There’s also the small personal gripes – they are always going to take annual leave at the same time together, they are always going to get the pool car and the best room in the guesthouse. There are greater concerns too – such as a potential conflict of interest depending on the positions both people occupy. This could arise when both people are signatories for approving matters to do with employment, procurement or even finance. Can a senior manager be an honest broker if their partner is involved in a dispute?
Many organisations take an “out of sight, out of mind” attitude to this issue. It might depend on the culture of the organisation and the relevant legislation in their headquarters. Even if NGO colleagues wanted to declare a relationship, who would they report to and how would other staff be informed? Should it be HR’s responsibility to be attuned to the implications of personal relationships occurring in the office?

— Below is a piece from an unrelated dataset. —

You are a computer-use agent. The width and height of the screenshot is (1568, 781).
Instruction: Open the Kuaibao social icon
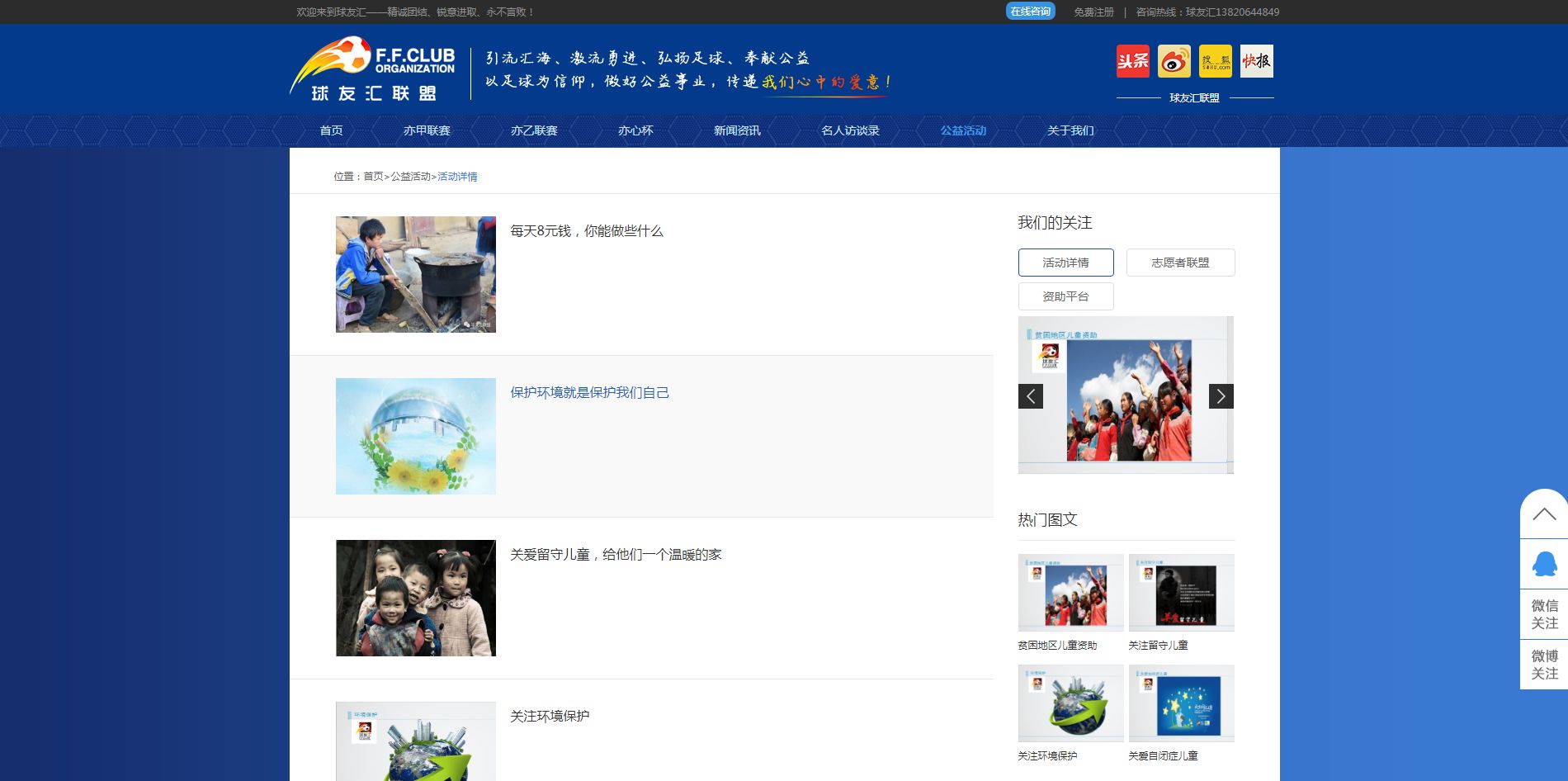1256,61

This is muddy, murky territory for any workplace. But it goes to the core of the credibility and integrity of humanitarian aid work, to paraphrase one organisation’s code of conduct document. When double standards are maintained for staff – beneficiary relationships as compared to workplace relationships – then NGOs could be accused of having one policy for “us” and one policy for “them”. When a relationship occurs in a procurement department, or a human resources department, it could have serious implications for the principle of transparency. It could negatively impact how an NGO is perceived by the communities it serves, others in the sector and the wider public. So what is the way forward?
NGOs need to face up to the likelihood of these scenarios. They need to find ways to have honest conversations with staff, put firewalls in place if couples are directly reporting to each other and to understand the difficulties other colleagues may face in working amid such team dynamics. Despite the glamour of “emergency sex” the reality of workplace romances is far more complicated.